Figure 1. An eight base-pair tract of identity by state (IBS).

Identity-by-state (IBS) segments are those located between any two SNPs (polymorphisms, letters that vary among individuals). According to this new paper, they seem to be evolutionarily neutral and therefore their length, modified by recombination events each new generation, is a good trail to reconstruct human demographic history.

Kelley Harris & Rasmus Nielsen, Inferring Demographic History from a Spectrum of Shared Haplotype Lengths. PLoS Genetics 2013. Open access → LINK [doi:10.1371/journal.pgen.1003521]

Abstract

There has been much recent excitement about the use of genetics to elucidate ancestral history and demography. Whole genome data from humans and other species are revealing complex stories of divergence and admixture that were left undiscovered by previous smaller data sets. A central challenge is to estimate the timing of past admixture and divergence events, for example the time at which Neanderthals exchanged genetic material with humans and the time at which modern humans left Africa. Here, we present a method for using sequence data to jointly estimate the timing and magnitude of past admixture events, along with population divergence times and changes in effective population size. We infer demography from a collection of pairwise sequence alignments by summarizing their length distribution of tracts of identity by state (IBS) and maximizing an analytic composite likelihood derived from a Markovian coalescent approximation. Recent gene flow between populations leaves behind long tracts of identity by descent (IBD), and these tracts give our method power by influencing the distribution of shared IBS tracts. In simulated data, we accurately infer the timing and strength of admixture events, population size changes, and divergence times over a variety of ancient and recent time scales. Using the same technique, we analyze deeply sequenced trio parents from the 1000 Genomes project. The data show evidence of extensive gene flow between Africa and Europe after the time of divergence as well as substructure and gene flow among ancestral hominids. In particular, we infer that recent African-European gene flow and ancient ghost admixture into Europe are both necessary to explain the spectrum of IBS sharing in the trios, rejecting simpler models that contain less population structure.
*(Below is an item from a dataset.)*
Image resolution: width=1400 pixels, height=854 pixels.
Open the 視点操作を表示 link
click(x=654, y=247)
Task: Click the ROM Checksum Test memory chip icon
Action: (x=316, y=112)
The most interesting graph, synthesizing the result for standard HapMap European and African proxy samples is figure 7. However I have major issues with the age estimates, which seem to be half what is needed to be realistic according to archaeological and other genetic data (unlineal haplogroup history, for example). Therefore I have annotated it with a revised timeline, so it fits better with the objective data:

Figure 7. A history inferred from IBS sharing in Europeans and Yorubans.
This is the simplest history we found to satisfactorily explain IBS tract sharing in the 1000 Genomes trio data. It includes ancient ancestral population size changes, an out-of-African bottleneck in Europeans, ghost admixture into Europe from an ancestral hominid, and a long period of gene flow between the diverging populations.
(Right margin annotations by Maju).

Indeed the simplest revision of the time-scale was to double it. I guess it can be refined a bit more than that, maybe pushing it a bit further into the past, but the alternative time-scale I propose fits closely enough with known archaeological data like the time of the OoA to Arabia and Palestine or the spread of Acheulean (and therefore H. ergaster, common ancestor of Neanderthals and H. sapiens) out of Africa c. 1 Ma ago to illustrate that the reconstruction seems pretty much correct overall but fails when estimating the dates (because of scholastic-autistic academic biases that are too common in the field of human population genetics).


Update: even Dienekes agrees, on his own well documented reasoning, with a x2 mutation rate being necessary for the above graph.